Robert Semeniuk: Living with the Inuit as a young man right from the environmental studies graduate faculty at York University, actually taught me a great deal about myself and affected my outlook on life. The Inuit epitomize for me the human capacity for adaptation and having a healthy connection with the environment. I was fortunate to be able to share their sense of the land; the feeling that they belong to the land more than the land belongs to them.

As Bill Reid said: "On the west coast you had to be stupid not to survive." That's why the Haida developed such wonderful art, they had so much time, they didn't have to look for food all the time, they had sushi bars all around them. There only two peoples that I know that live constantly on the edge: the Inuit in the Arctic and the Bedouin in the desert.

I was astounded how people could adopt to live in the arctic. It certainly made me more adaptable. After that experience, I had a feeling that I could live in any place. I had a feeling that I was given a real gift there. It gave me amazing intuition that I can rely on when going and working in dangerous places.

360: Since the time you spent in the Arctic, you've had the opportunity to visit other indigenous people in remote places like Burma and Papua New Guinea, Borneo. You've said that: "For me, photography is a means of taking notice and paying attention; inside and out." Have your experiences and observations in these places had an effect on your world-view? How have they influenced your thinking about life in the first world?

RS: I have a great deal of respect for the people who are connected to the land in opposition to the people who are connected to their SUVs. I think that we've lost that ability because we rely entirely on our technology. I think that we increasingly live in the state of a comfortable dis-ease. Many indigenous people can make a lot out of nothing. Here in the First World we need a lot but we often end up making nothing.

360: What is the relationship between your photojournalism and your work as a human and environmental rights activist? Do you see activism as an inevitable outgrowth of documenting conflict and injustice?

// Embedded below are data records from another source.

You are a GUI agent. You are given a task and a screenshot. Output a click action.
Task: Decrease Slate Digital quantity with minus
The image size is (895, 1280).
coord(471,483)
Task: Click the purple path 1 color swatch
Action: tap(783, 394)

RS. When I am out there working on a story for the media, the magazine that I am working for is as far off my mind as it can be. I am there for other reasons. It is about the stories that need to be told.  It is personal, and often really quite selfish. For me there is no difference between being a documentarian and an activist. The work is always a learning experience. I believe that the world could be a better place if people were more aware of themselves and their surrounding. Photography has the ability to push that envelope; it's like meditation. Photography for me is a practice, not the material end product. I like to make a difference with my photography, but it is mostly the learning process that is important, not the picture as the end product.

360: How did you decide to spend time researching war-affected children?

RS. I am interested in the psychological effects of war on children. There is very little widespread interest in that. I think that I have a responsibility to do it if I am in the position to do it. I know that pictures are a very powerful tool to make people aware of things like that. I don't have any grandiose idea of changing the world but my pictures can certainly influence individuals. I have seen many times the profound effect my photographs had on people.

360: You've also turned your eyes on a wide range of subjects beyond war zones. One of those is your book project about marketplaces around the world. Is there a humanitarian component to this work as well?

RS. Absolutely, my markets are my response to globalization. Globalization is certainly good for the big corporations but is killing local markets and local cultural identities. My project is about that.

360: How did media outlets respond to your work? Did you consider the needs and preferences of editors when you were making your projects?

RS. I often disagree with editors. A few times I threatened to take back my stories if my words were distorted or some key meaningful pictures not published. A lot of media oversimplify issues. The substance is getting lost. Media focus on the side issues keeps us from understanding the real problems.

For example, consumerism often shapes government policy. In ecology – diversity means stability. The same in economy. The North American economy's dependence on one kind of fuel is a source of many problems. It drives government policies and as we have seen, even starts wars.

360: Karl Pavek, curator of the exhibition Was ist der Mensch (What is Man), once said that documentary photography's ultimate destination is to appear in print.

RS: I don't think it's true, particularly in the era of the Internet. You can show the pictures in a gallery, you can do a slide show. You can do many things to let people know your work. The problem with the magazines is that the good ones do not have any money. The others are commercially driven info-entertainment.

360: What do you think is the reason for that?

RS: The advertisers are really who is deciding about the content. They have all the power and you can't do anything about it. Editors certainly can't if they want to keep their advertisement money, and their jobs. There are many pictures that are not going to be seen in the mainstream magazines. This also influences photographers, the way they shoot. There are really only a few who have their ethics intact like Larry Towell or Jim Natchwey, for example. As soon as you see that your pictures are not changing the world but selling the advertisements you have a problem.

360: In other words, your saying that photojournalism does not exist without its ethical component and that is what puts it in the conflict with the mainstream magazines?

RS: I believe that. The consumerism culture is really against those ethical values. But you can't take any of the purchased stuff with you – in that sense death is very hard on the ego.